Monday, October 3, 2016

Review: Valley of the Moon

Valley of the Moon
Melanie Gideon
Published July 26, 2016
In this captivating novel from the author of Wife 22, a woman who feels lost in her own time stumbles across a California community that has, impossibly, been marooned in the early twentieth century perfect for readers of The Time Traveler's Wife, Time and Again, and Sarah Addison Allen.

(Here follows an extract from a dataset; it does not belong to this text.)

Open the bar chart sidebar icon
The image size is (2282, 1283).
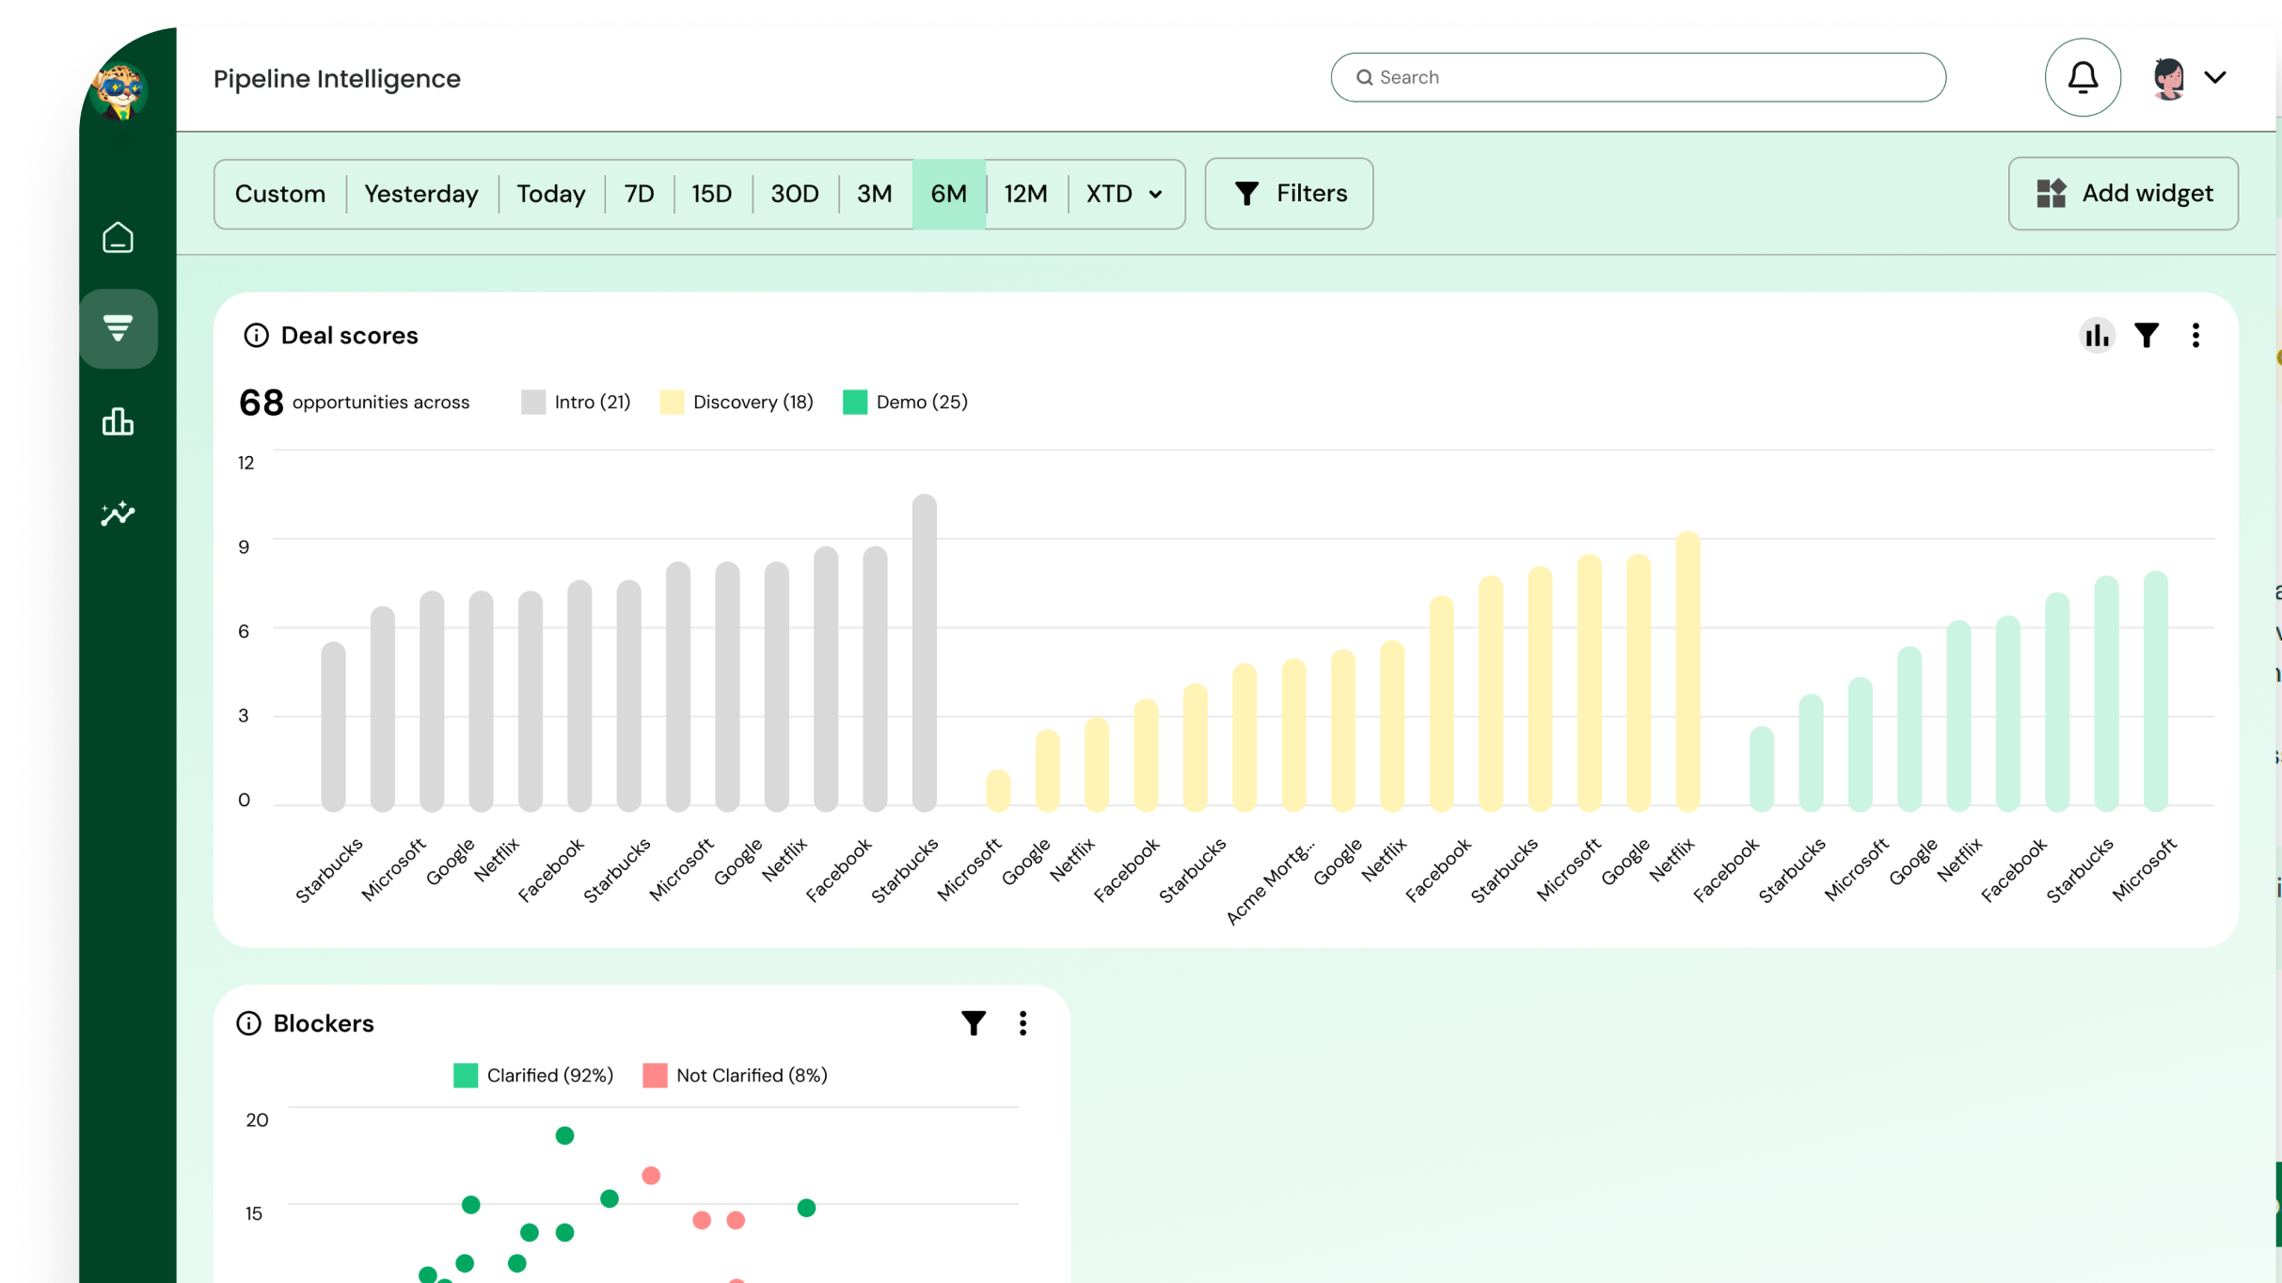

Lux is a single mom struggling to make her way when she discovers an idyllic community in the Sonoma Valley. It seems like a place from another time until she realizes it actually is. Lux must keep one foot in her world, raising her son as well as she can with the odds stacked against her, but every day she is more strongly drawn in by the sweet simplicity of life in Greengage, and by the irresistible connection she feels with a man born decades before her. Soon she finds herself torn between her ties to the modern world, her adored son and the first place she has ever felt truly at home. - from Goodreads
Less than 50 pages in, I knew I was in love with this book.  I fought competing feelings of wanting to rush through the story, because I just needed to know what happens, and wanting to read it slowly because I didn't want it to end.

Lux is a single mother in her mid-twenties, living in San Francisco in 1975.  Although she loves her son dearly, she is struggling in her daily life: she can't seem to get ahead at her dead-end waitressing job; every day feels monotonous; and she is estranged from her parents, who live in Rhode Island.  When Benno, her son, goes to visit her parents, Lux takes the opportunity to go camping, something she used to love but hadn't done in years.  In the middle of the night, she is caught in a thick fog and finds herself in a wholly different place.

Joseph is married, living on a farm called Greengage in the Valley of the Moon in 1906.  At Greengage, Joseph, a progressive for his time, has created a place where everyone is equal and works together.  After an earthquake, Greengage is surrounded by a fog that kills anyone that enters it.  The Greengage settlers are cut off from the outside world, until Lux wanders in through the fog.

It doesn't take Lux long to accept the reality of Greengage.  It feels like a place she was always meant to be a part of.  Every time she stepped through the fog, I could feel her relief and a sense of calm come over her.  Lux is truly happy, and even hopeful, when she is in Greengage, but she can't leave her son.  Eventually she introduces him to Greengage and he, too, takes to it immediately, but she knows she can't force him to stay forever.  He needs to live his own life.  And even though Lux finally starts to get her life in San Francisco on track, she is always torn between her two homes.  The ending is bittersweet, as Lux's decision on whether to return to Greengage permanently is made for her, in a way she (nor I) ever expected.

Time is almost as big a character as Lux and Joseph in the story.  Joseph and his friends and family are trapped in time, and Lux can only reach them when the fog appears.  Lux's ability to reach Greengage is somehow tied to the full moon, but even this isn't exact.  Sometimes the fog shows up every month, and sometimes it is years between appearances.  Time in Greengage moves slowly, while in San Francisco the days and weeks speed by.  At one important point, Lux stays in Greengage for just a few hours past her deadline, and when she returns, she finds she has missed an entire year in San Francisco.  And frustratingly, at times when Lux needs to return to Greengage the most, the fog eludes her.

This story can't be pigeon-holed into any specific genre - it's a story about family, about forgiveness.  It's a love story, but it also has elements of science fiction.  I enjoyed the time-travel aspect of the story; even though it could be confusing, it never felt gimmicky. 

5 stars: Sometimes I can pinpoint exactly why I like a book: a beautiful story, flowing writing, distinctive characters, richly drawn settings.  In this case, it's a little harder to articulate why I loved this book so much.  Valley of the Moon certainly had all these elements, but it was really more about the feeling I got while reading it that made me enjoy it so much.